[WHAT YOU ARE ASKED TO DO]:
Exactly as written, return every line of the data below apart from the pictures.

[Screenshot grounding data]:
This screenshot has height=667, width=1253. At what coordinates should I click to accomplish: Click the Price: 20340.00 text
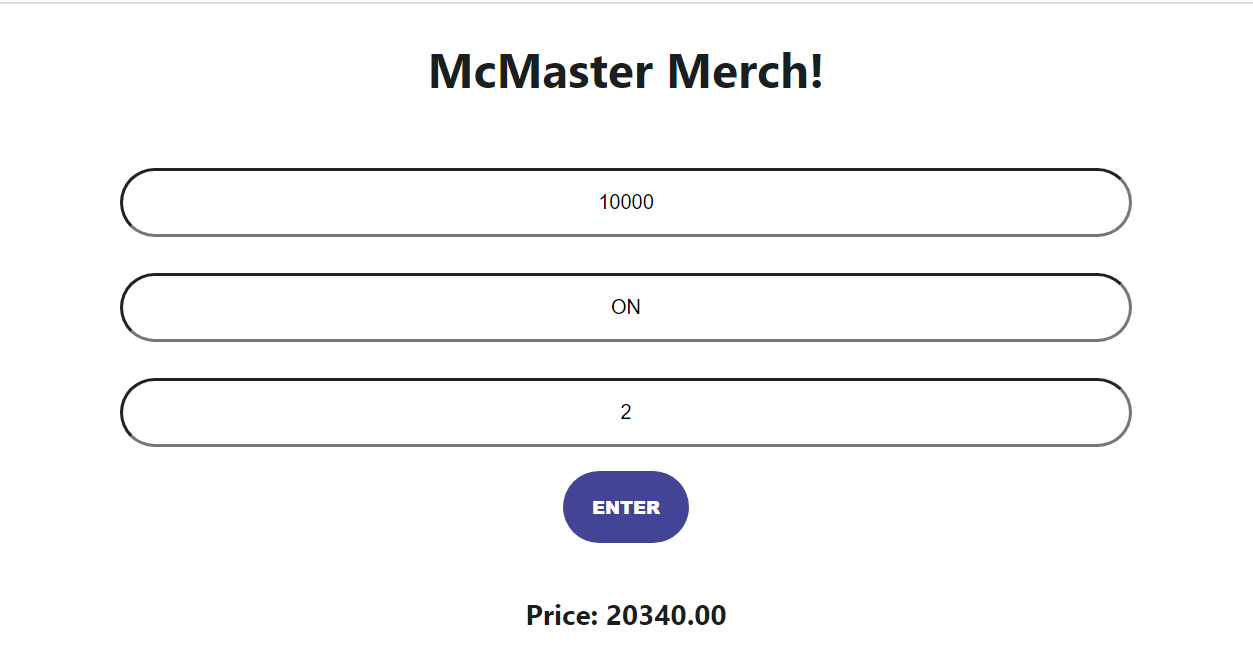pyautogui.click(x=625, y=616)
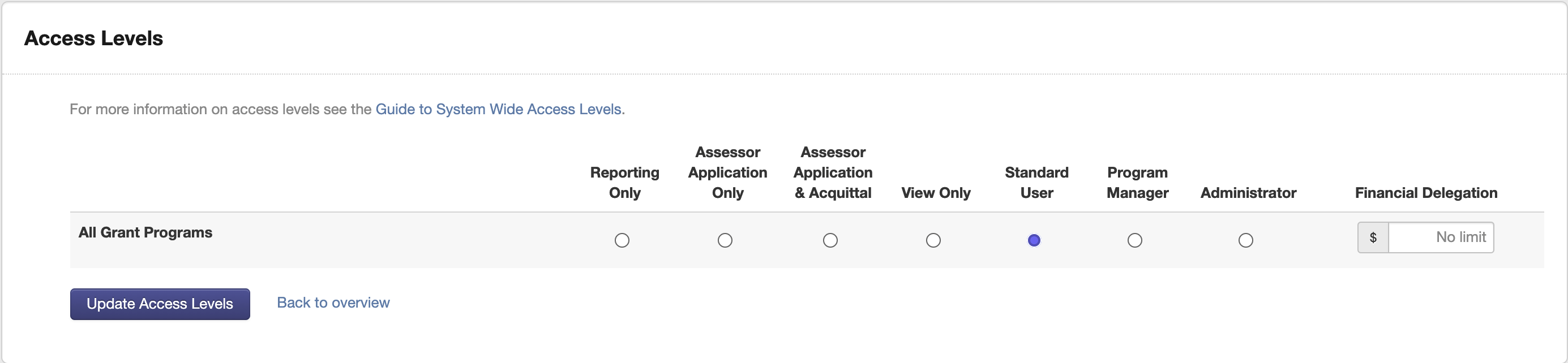The height and width of the screenshot is (363, 1568).
Task: Click the dollar sign prefix box
Action: 1373,237
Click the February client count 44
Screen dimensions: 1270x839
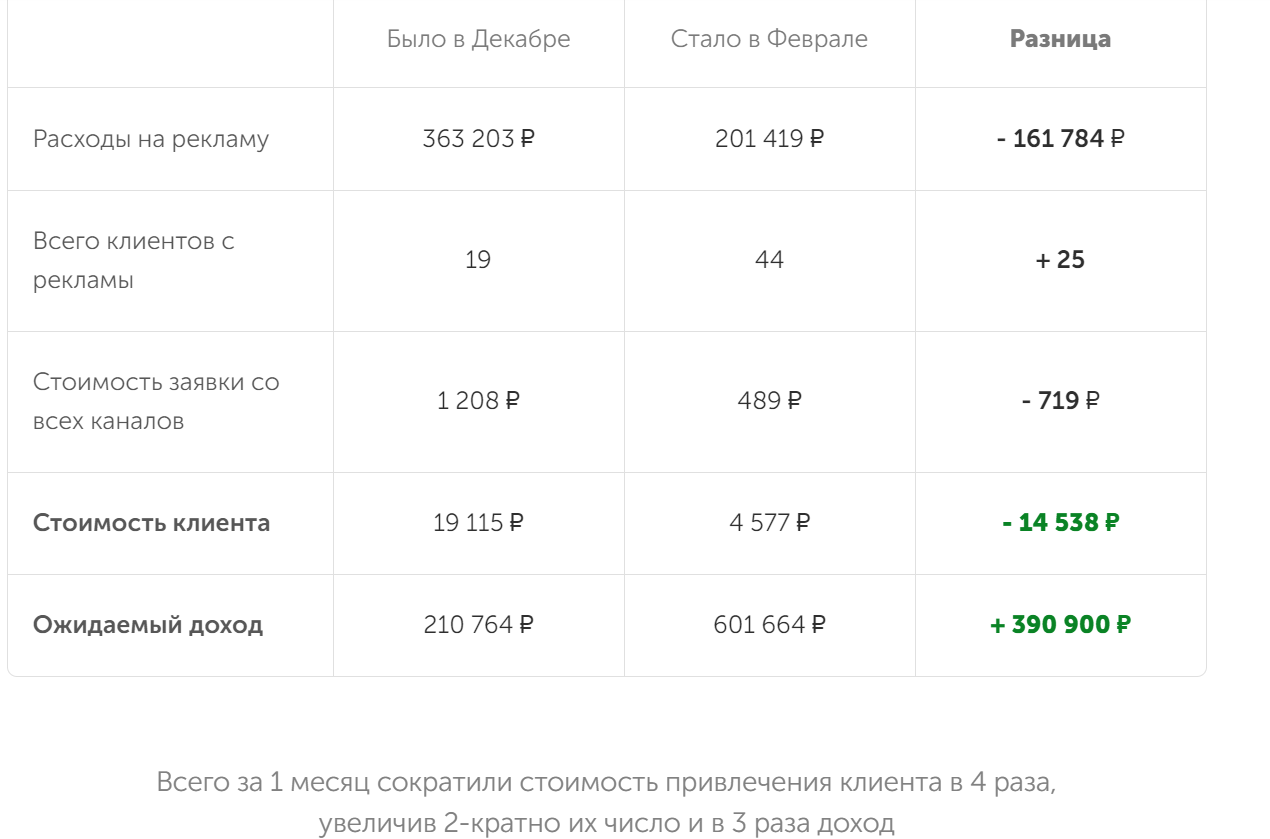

[EXPECTED OUTPUT]:
This screenshot has height=667, width=1253. At what coordinates should I click to accomplish: Click the Price: 20340.00 text
pyautogui.click(x=625, y=616)
The height and width of the screenshot is (363, 1568).
Task: Click the dollar sign prefix box
Action: 1373,237
Click the February client count 44
Screen dimensions: 1270x839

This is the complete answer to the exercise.